September 1, 2011 | Features, UToday
By Feliza Casano



webthe-calling-coverTwenty years ago, UT Physician and Professor Dr. Blair Grubb attended a conference in France and was invited to dinner by the family of a young child he had treated.

During an after-dinner conversation, the child’s grandmother left the room and returned with a large menorah, a type of candelabra lit during the Jewish holiday of Hanukkah, to give to Grubb, who is Jewish.

The woman was a child in France during World War II and remembered seeing the family of her best friend, who was Jewish, being forced into a truck at gunpoint. She found the menorah in their home, and recognizing it as something important to her friend, took it home with her.
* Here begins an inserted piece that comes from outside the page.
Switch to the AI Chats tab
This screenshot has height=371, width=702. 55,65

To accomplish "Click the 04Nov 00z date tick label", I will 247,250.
She told Grubb she wanted him to accept the menorah as a gift.

“I was extremely emotionally distressed by this, partly because so many people died in the Holocaust,” Grubb said. “For a long time, I had trouble even talking to anyone about it.”
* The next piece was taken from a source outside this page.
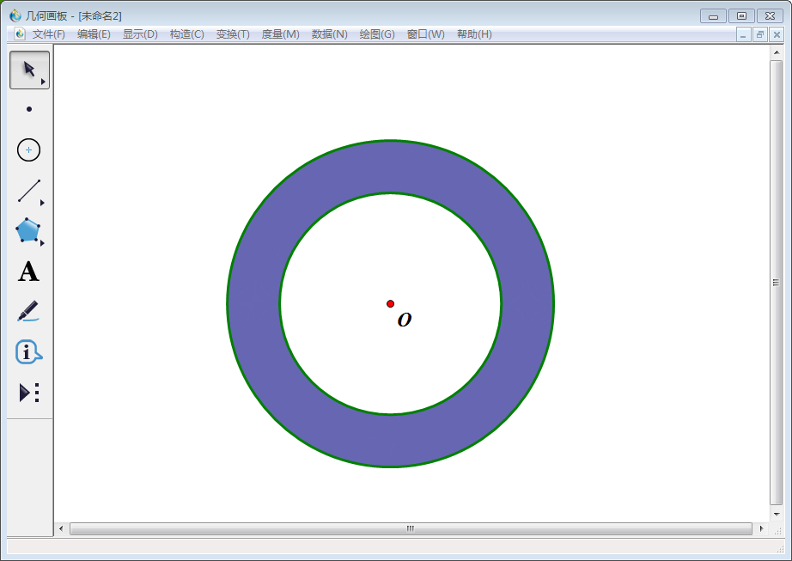Restore the inner document window

coord(760,34)
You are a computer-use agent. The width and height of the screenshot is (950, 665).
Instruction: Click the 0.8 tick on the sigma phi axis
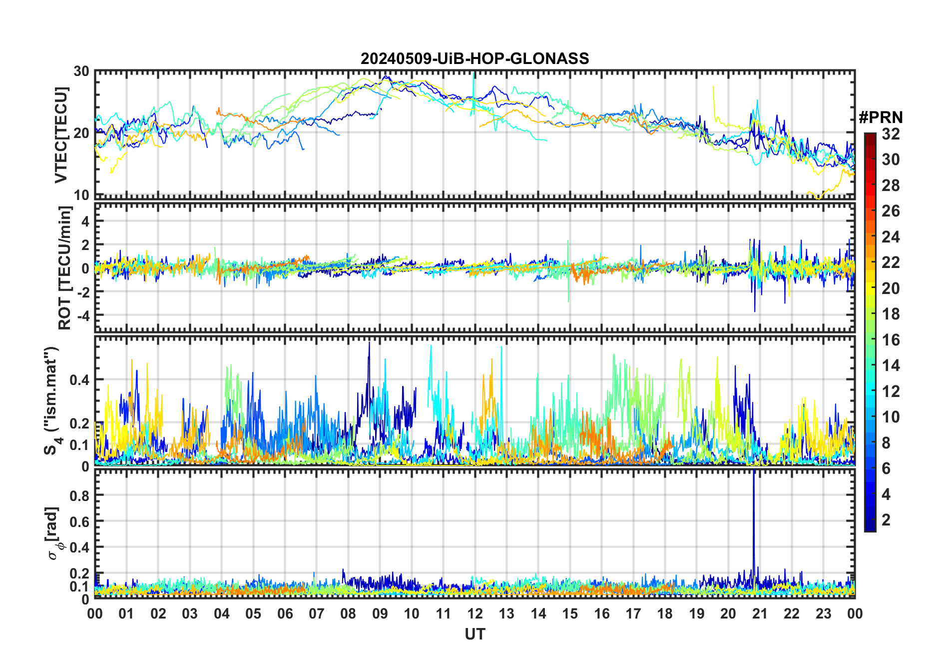coord(79,496)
Eventually, his wife suggested he write down what happened, and after completing the short essay, Grubb submitted it to the journal Annals of Internal Medicine.

“I’ve submitted academic papers to journals before, and it usually sits on an editor’s desk for months before it’s even looked at,” Grubb said. “This essay was only there for a few days before the chief editor called.”

The editor told Grubb that he wanted to publish the story in the next issue, which was the following month.

“It ended up coming out on the first night of Hanukkah in 1996,” Grubb said. “I received about 500 or 600 letters — the greatest response I’d ever gotten on a piece of writing.”

That essay, “It Should Once Again See Light,” is one of 35 stories in The Calling, a collection of Grubb’s work focusing on the interactions between doctors and patients recently published by The University of Toledo Press.

“I wrote the stories in part to remind us that we’re all human, that we’re all connected,” Grubb said. “Sometimes, people emphasize too much on our differences and don’t think about our similarities.”

Grubb continued writing short essays for Annals of Internal Medicine and other physician journals after “It Should Once Again See Light” was published; some of these pieces are collected in The Calling.

“Eventually, I started to write about life,” he said.

Other life stories in The Calling include the title tale about Grubb’s friendship with a young patient and “My Dear Child” about an unlikely connection and companionship between two patients.

To Grubb, UT Distinguished University Professor of Medicine and Pediatrics, and director of the electrophysiology services at UT Medical Center, being a physician means more than rushing from patient room to patient room.

“Medicine is the most human of the sciences,” Grubb said. “Medicine allows us to have extremely meaningful interactions, but only if we let them.”